Timbulnya kriminalitas atau angka kejahatan di Lampung berhubungan erat dengan masa awal pembukaan dan pengembangan Lampung. Apalagi, di masa selanjutnya, pengembangan Lampung yang tidak disertai dengan distribusi pembangunan yang merata di semua wilayah.

Saksi sejarah kolonisasi Lampung, Raja Bastari Wijaya Sinungan (73), dalam sebuah wawancara awal Mei lalu, kepada Kompas menjelaskan, berbicara mengenai tindak kriminalitas di Lampung harus dirunut ke belakang saat Pemerintah Belanda mulai membuka Lampung.

”Tindak kriminalitas tidak semata-mata terjadi karena dorongan memenuhi kebutuhan ekonomi. Ada faktor pendorong lain yang secara signifikan membedakan penyebab kriminalitas yang dilakukan penduduk Lampung bersuku Jawa dan bersuku Lampung asli,” ujar Sinungan.

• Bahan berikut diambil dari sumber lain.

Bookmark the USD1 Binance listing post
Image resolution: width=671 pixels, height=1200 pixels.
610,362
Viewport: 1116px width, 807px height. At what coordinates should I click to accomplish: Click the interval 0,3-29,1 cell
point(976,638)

Sinungan menuturkan, bagi penduduk Lampung bersuku Jawa—masyarakat Lampung asli menyebut mereka Lampung baru—tindak kejahatan tidak dimulai saat penduduk Lampung baru datang ke Lampung, melainkan sesudah mereka datang dan menetap cukup lama di Lampung.

Tahun 1900-an dikenal sebagai era Pemerintah Belanda giat membangun dan mengembangkan perkebunan di wilayah Sumatera. Pemerintah Belanda menilai wilayah Lampung dengan kondisi tanah yang subur sangat tepat dikembangkan menjadi perkebunan karet.

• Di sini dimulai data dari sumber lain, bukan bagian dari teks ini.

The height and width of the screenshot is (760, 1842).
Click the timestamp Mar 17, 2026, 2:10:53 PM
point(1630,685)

Rencananya, perkebunan karet itu hendak dikembangkan di wilayah Rotterdam, wilayah itu sekarang menjadi wilayah Gedong Tataan, Kabupaten Pesawaran, dan di Bergen yang sekarang dikenal sebagai Tanjung Bintang, Lampung Selatan. Wilayah calon perkebunan itu terletak di sepanjang Sungai Way Sekampung yang mengalir dari wilayah barat ke timur Lampung.

Perkebunan

Belanda mendatangkan banyak masyarakat Jawa ke Lampung tahun 1905 sebagai buruh perkebunan karet dan langsung menempatkan mereka di Kolonisasi Gedong Tataan atau kolonisasi pertama. Mereka merupakan penduduk yang dikategorikan Belanda sebagai aktivis pergerakan politik waktu itu, yaitu Jong Java, dan membahayakan pemerintahan sehingga perlu disingkirkan. Mulai tahun 1905, era kolonisasi di Lampung pun mulailah.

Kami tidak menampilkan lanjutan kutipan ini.